Шрифт:
Один за другим он создает целую серию блистательных рассказов— «Третий класс», «Темир-Аксак-Хан», «Ночь отречения», «Безумный художник», «Косцы», «Полуночная зарница», «Преображение», потрясающий трагическим накалом автобиографический «Конец».
Примечательная деталь — все это Бунин написал в Париже.
Такого уже никогда не повторится — «городок на речке Сене» никогда больше не вызовет в бунинской душе вдохновения. Все то
блистательное, что знаем мы, он создаст в Грасе — небольшом «парфюмерном» местечке, где на потребу фабрикантов духов благоухали цветочные плантации, — это в 27 километрах от Средиземного моря, поблизости от Ниццы и Канн.
Но Висбаден тоже отмечен золотой строчкой в творчестве Ивана Алексеевича. 15 августа отпраздновали день рождения Мережковского — накануне ему исполнилось 55 лет. Дмитрий Сергеевич вновь предложил гостям шампанское местного разлива, дорогое вино и тему для беседы — о причинах ранней смерти Блока.
Вернувшись домой, Бунин занес на бумагу стихотворение «Русская сказка»:
…Будь огонь в светце — я б погрелася, Будь капустный клок — похлебала б щец. Да огонь-то, вишь, в океане — весть, Да не то что щец — нету прелых лык!* * *
И опять неотвязное, разрывающее душу — тоска по России.
Запись в дневнике 21 августа:
«…Лунная ночь. Пение в судомойне — чисто немецкое, — как Зина и Саша когда-то в Глотове. Звезда, играющая над лесом направо, — смиренная, прелестная.Клеська, Глотово — все без возврата. Лесные долины вдали. Думал о Кавказе, — как тамони полны тайны! Давно, давно не видал лунных ночей. — Луна за домом (нашим), Капелла налево, над самой дальней и высокой горой. Как непередаваема туманность над дальними долинами! Как странно — я в Германии!»

+ + + +

• Короткое задание:
Перепишите дословно отрывок из текста о Бунине, начиная со слов «Но Висбаден тоже» и продолжая до слов «ранней смерти Блока.».

• Фрагмент набора данных:
+ + + +

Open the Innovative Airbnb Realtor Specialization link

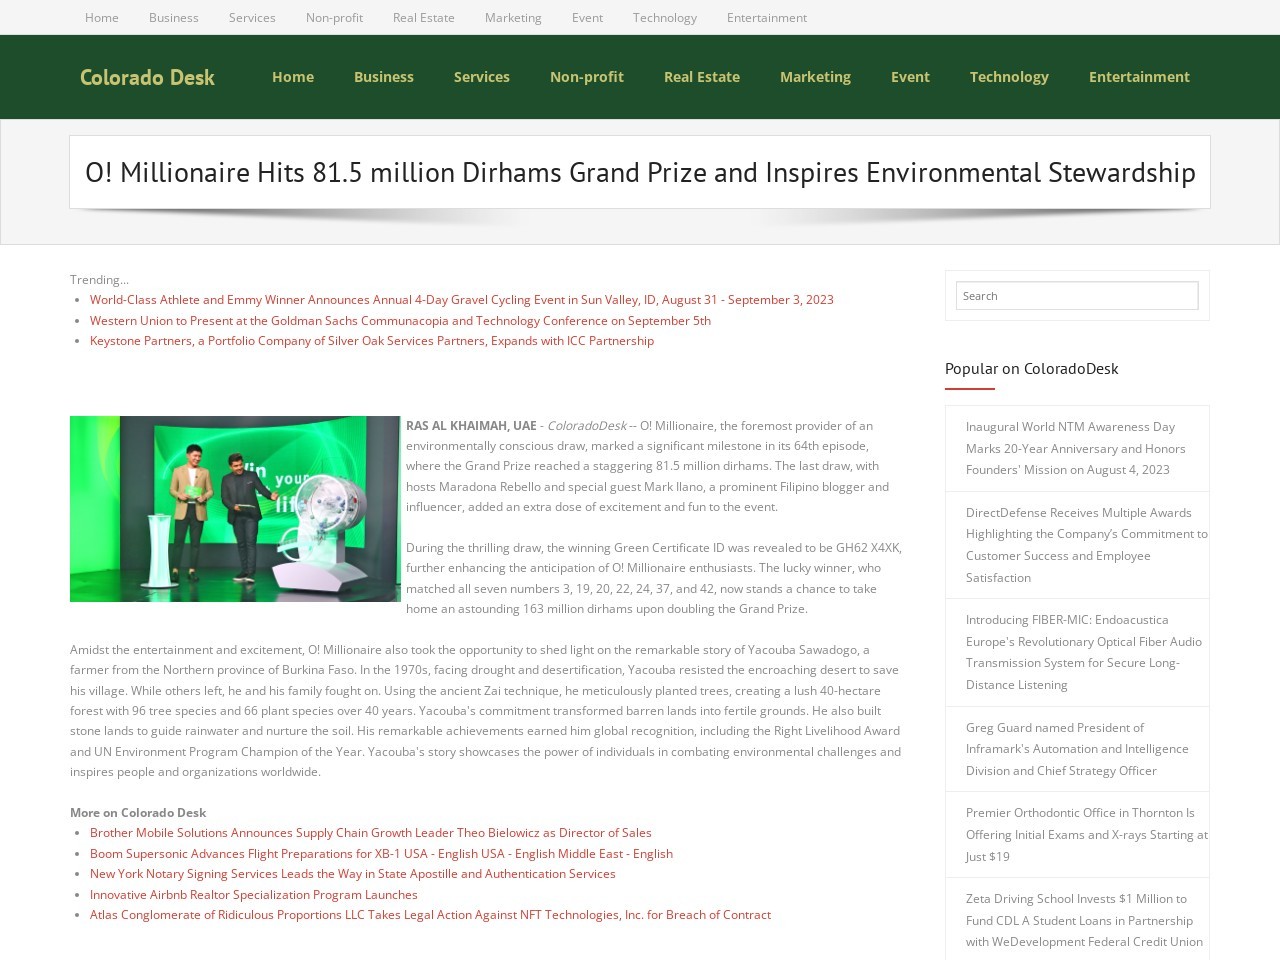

+ + + +

• Результат:
Но Висбаден тоже отмечен золотой строчкой в творчестве Ивана Алексеевича. 15 августа отпраздновали день рождения Мережковского — накануне ему исполнилось 55 лет. Дмитрий Сергеевич вновь предложил гостям шампанское местного разлива, дорогое вино и тему для беседы — о причинах ранней смерти Блока.